17 Ocak 2008 Perşembe

ŞERİATIN KANLI YÜZÜ

1 TEMMUZ 1993

Sivas’ta, Nazi kundaklamalarına benzeyen bir olay yaşandı. Şeriatçı ve faşist güçler, özgür düşünceye ve laikliğe karşı barbarca bir saldırıda bulundu. Kırk ölü ve yüze yakın yaralı. Seksen yaşındaki bir adamın düşüncelerinden korkanlar olanak buldukları zaman neler yapabileceklerini göstermiş oldular. Almanya’da ki faşist saldırılara taş çıkartan bu saldırı ülkemiz tarihine bir kara leke olarak geçecektir.

Saldırı salt yazar Aziz Nesin’ e yönelik değildir. Bu saldırı özünde, Atatürkçülüğe, sosyalistlere, ilerici aydınlara ve özgür düşünceyedir. Olayda ölen ve yaralananlar, saldırıya uğrayan Atatürk ve Pir Sultan Abdal heykeli, yakılan parçalanan kitaplar bunun somut kanıtıdır.

Demokrat olduklarını söyleyen yobazların gerçek yüzleri bu olayda ortaya çıktı. Şeriatın, kan, diktatörlük ve ilk çağ yobazlığı olduğunu gösterdiler.

Güvenlik güçlerinin birkaç yüz kendini bilmezi engelleyememesi de düşündürücüdür. İçişleri Bakanı ‘Güvenlik Güçleri ateş açmayarak olayların büyümesini önlemiştir. Otelin dışındakilere hiçbir şey olmamıştır.’ sözü ne kadar saçmadır. Saldırıya uğrayanlar sanki otelin dışındakiler. Türkiye tarihinin toplu katliamlarından birinin yaşandığı bu saldırıyı büyümeden önlemek böyle oluyorsa, sayın Bakana göre binlerce kişinin ölmesi mi gerekiyordu? Oysa güvenlik güçleri kararlı bir tutumla gerekirse havaya ateş açarak kimsenin burnunun kararmasına meydan vermeden olayı engelleyebilirdi.

Nasıl oluyor da saat 12’ de başlayan olaylar, engellenemiyor? Otel saat 20.00’ de kundaklanıyor. Aradaki bu sürede güvenlik güçleri ne yapıyor? Olaylar oteldekiler tarafından telefonla hükümete bildirildiği halde, yetkililer ‘ her şey kontrolümüz altında’ sözleri ne demek oluyor?

Devlet kendi aydınını, laikliği savunanları korumaktan aciz midir? Şeriata karşı olduğunu söyleyen, MGK, ordu, hükümet, Anayasa Mahkemesi, Yargıtay, vb. niçin olaylara engel olmadılar?
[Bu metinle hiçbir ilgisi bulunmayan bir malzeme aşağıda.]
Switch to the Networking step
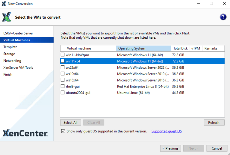230x155 pixels. point(12,61)
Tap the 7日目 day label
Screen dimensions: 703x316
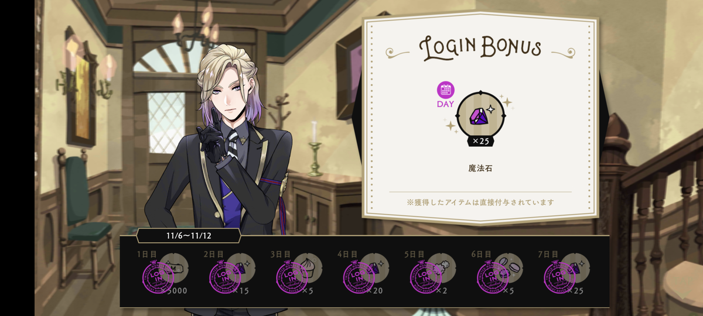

Yoksa 1980 yılı öncesi ordu müdahalesi için sağ-sol çatışmasını teşvik edip sonra darbe yapanlar gibi bunlarda şeriatı gerekçe göstererek darbe yapmak için mi hazırlanıyor mu?

Devlet gerçekten laikliği savunuyorsa, bu olayın gerçek sorumlularını cezalandırmalıdır. Olaylara katılan birkaç serseriyi cezalandırmak şeriatçıları daha da yüreklendirecektir. Olayların gerçek sorumluları bellidir. İlk başta RP Belediye Başkanı Temel Karamollaoğlu, kışkırtıcılık yapan yerel basın, İmam-Hatip okulu yöneticileri, yerel şeriatçı ve faşist örgüt yöneticileri, gösterileri engelleyemeyeceği halde onlara yardımcı olan bazı güvenlik güçleri, camilerde halkı kışkırtan cami imamları…gerçek sorumlular bunlardır. Bunlar cezasız kaldığı sürece yeni Sivaslar yaşanacaktır.

Bu ülkenin aydını, laik düşünceyi savunan insanlar, her tür şeriatçı, ırkçı-faşist saldırıları engelleyecek güçtedir. Devlet güvenlik güçleri aydınlarını koruyamıyorsa, onların düşüncelerinden dolayı can güvenliği sağlayamıyorsa, bu ülkenin çağdaş insanları bunu sağlayacaktır.